Immer noch Lady Gregory's Complete Irish Mythology. Wobei ich inzwischen sehr fasziniert von der Entwicklung bin, die die irischen Mythen über die Zeitalter hinweg durchgemacht haben.
Die ältesten Sagen über die Tuatha de Danaan waren nichts weiter als Verherrlichung des Faustrechts. "Der Stärkste ist der Beste und wem er was auf's Dach gibt, der hat's verdient!"
Der spätere Sagenkreis um die Fianna beinhaltete schon nachdenkliche Töne. Finn McCool, der heldenhafte Anführer der Fianna, lässt sich mit fortschreitendem Zyklus immer mehr von Eifersucht, Rachsucht und vergleichbaren Begierden leiten. Dabei wendet er sich sogar gegen Freunde und treue Gefolgsleute. Hier wird erstmals thematisiert, dass der Starke und Mächtige auch ungerecht handeln kann.

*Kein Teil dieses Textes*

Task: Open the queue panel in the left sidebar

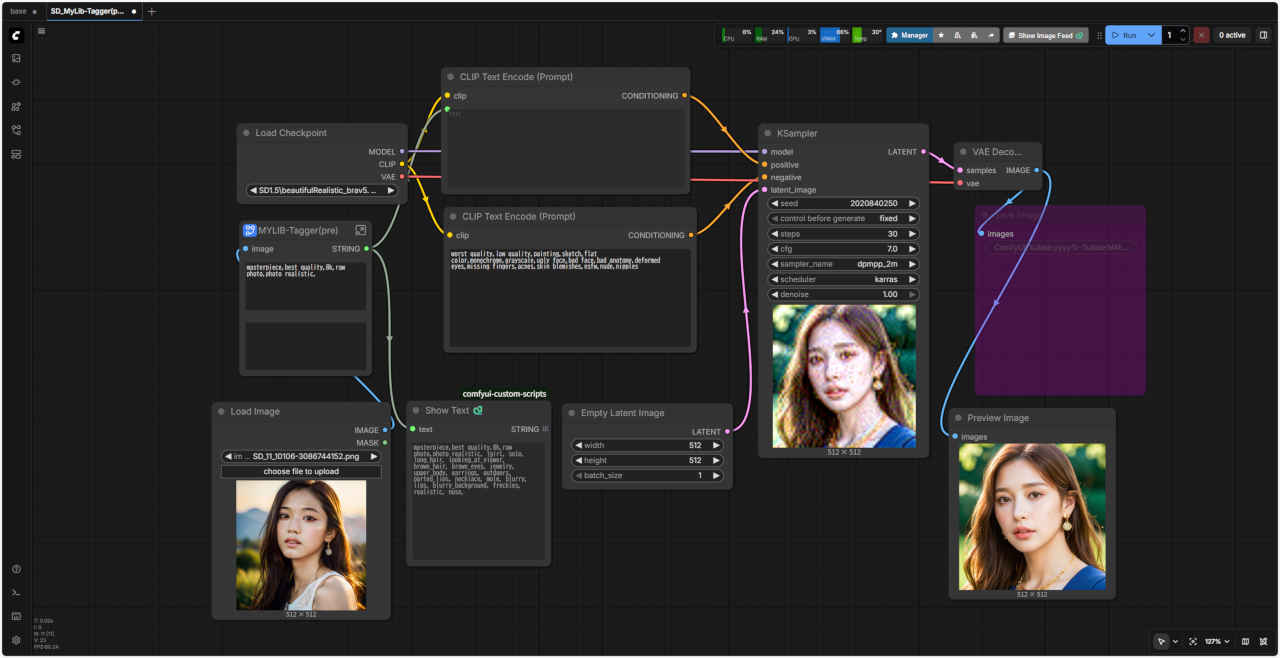Action: pyautogui.click(x=16, y=58)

Inzwischen bin ich im Ulster-Zyklus um den Helden Cuchulain, der im 1. nachchristlichen Jahrhundert entstand. Und hier ist die Moral der einzelnen Geschichten immer wieder, dass es nicht Stärke allein ist, die einen Helden ausmacht (obwohl auch Cuchulain als ziemlicher Superheld aufgebaut wird), sondern dass er sein Wort hält und treu zu Freunden und Familie steht. Unter anderem begegnen wir hier auch erstmals einem König, der dafür gerühmt wird, dass er die Schwachen beschützt.
Mein Eindruck: Über die Jahrhunderte hinweg haben Ethik und Moral der irischen Kelten einen erheblichen Wandel durchgemacht, der sich auch in ihren Mythen niederschlägt. Wahrhaft faszinierende Lektüre!